*RECORDS:*
^^^^^^^^
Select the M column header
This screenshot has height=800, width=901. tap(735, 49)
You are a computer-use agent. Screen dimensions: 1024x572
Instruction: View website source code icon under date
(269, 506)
^^^^^^^^
*TRY IT:*
The full listing above needs to be transcribed exactly.

*OUTPUT FOR THIS EXERCISE:*
Select the M column header
This screenshot has height=800, width=901. tap(735, 49)
You are a computer-use agent. Screen dimensions: 1024x572
Instruction: View website source code icon under date
(269, 506)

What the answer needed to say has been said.